Unexplained Dovish Surprise Hinges March FOMC Easing to Data
The Federal Open Market Committee left rates unchanged at the conclusion of this week’s policy meeting and more strongly indicated that the peak policy rate has been reached. However, the Fed also signaled three quarter-point rate cuts in 2024 by lowering the year-end Fed funds rate projection to 4.6% from September’s 5.1% forecast, an unexpectedly dovish shift that prompted a sharp decline in Treasury yields, a less inverted yield curve, and a strong rally in risk asset prices.
The Conversation
The Fed’s policy guidance this week was puzzling. The FOMC statement referred to potential “additional policy firming,” and Chair Powell said the FOMC is “prepared to tighten policy further.” However, Powell also said “dialing back the amount of policy restraint in place…[was] also a discussion for us at our meeting today.” Thus, the Fed simultaneously left the door open to a further rate hike in 2024, but also discussed the possibility of rate cuts next year. The discussion this week of dialing back policy restraint occurred despite Powell saying less than two weeks ago, “It would be premature to conclude with confidence that we have achieved a sufficiently restrictive stance, or to speculate on when policy might ease.”

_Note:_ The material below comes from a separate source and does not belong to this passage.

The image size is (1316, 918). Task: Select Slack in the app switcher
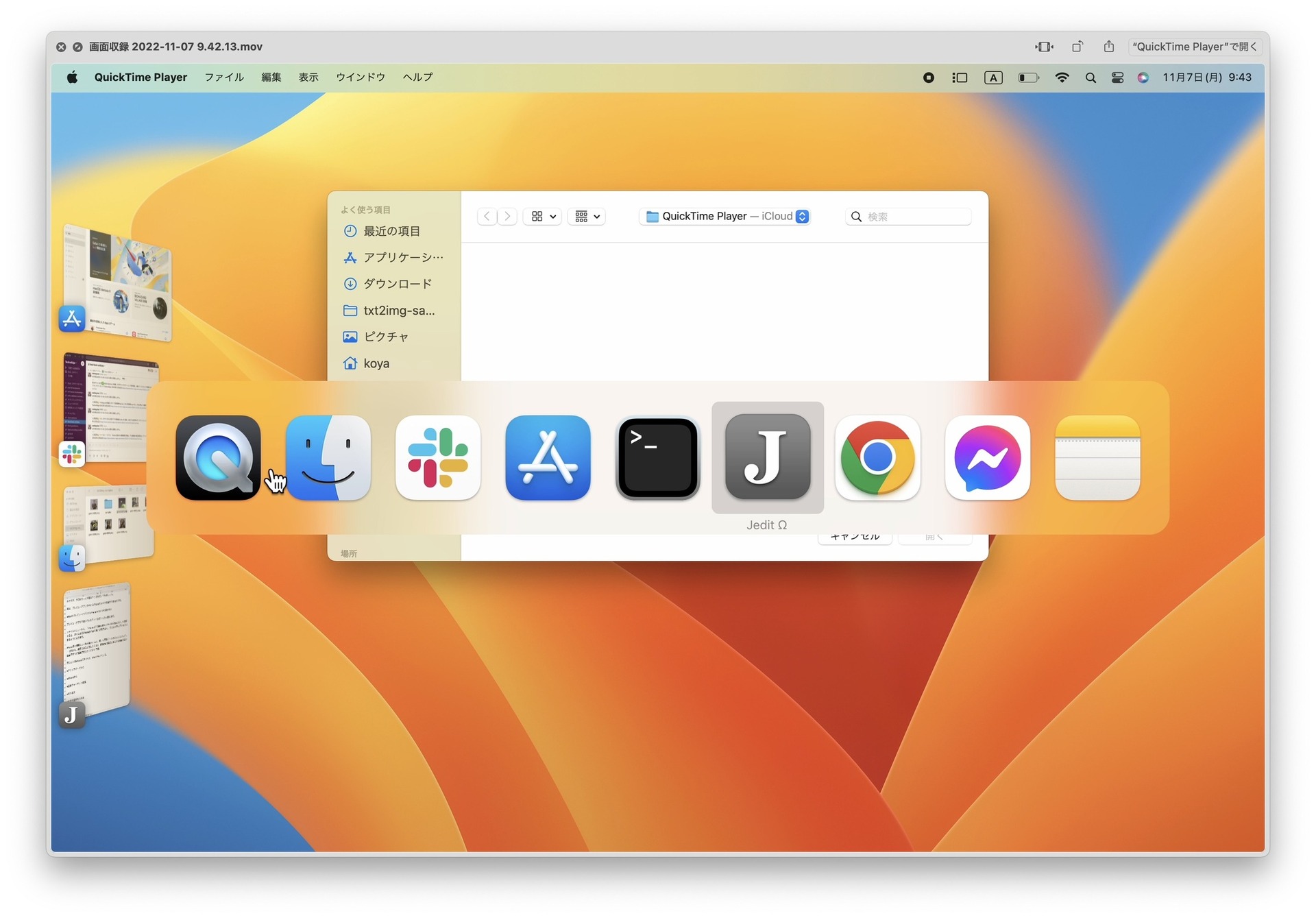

We argued that the Fed should outline its strategy to eventually reduce interest rates to a more neutral level, but there was no such strategy in the guidance this week. The reason for the dovish shift went unexplained, but it might reflect more divergent views about the scope for rate cuts in 2024, a development that may be outlined in the minutes for this week’s meeting, which will be published in the first week of January. The November FOMC minutes referenced some participants’ comments that their contacts are reporting weaker conditions than indicated by the data and the subsequent Beige Book contained a further weakening in the anecdotal information.
Inflation Still Far from the Fed’s Target(1)
Futures Market vs. Fed Rate Projections(1)
The Rithm Take
Policymakers kept the door open to additional firming given inflation that is too high, yet Fed officials also discussed rate cuts even though they are not yet confident “that inflation is moving down sustainably toward” their target. Interest rate futures raised the odds of a quarter-point rate cut at the March 20 FOMC meeting to 92%, and Fed officials might be uncomfortable with this high of a rate cut probability just two meetings from today. In addition to any Fed speeches, the PCE prices data next Friday, JOLTS on January 3, the jobs report on January 5, and CPI on January 11 will be important for market pricing of the March rate decision.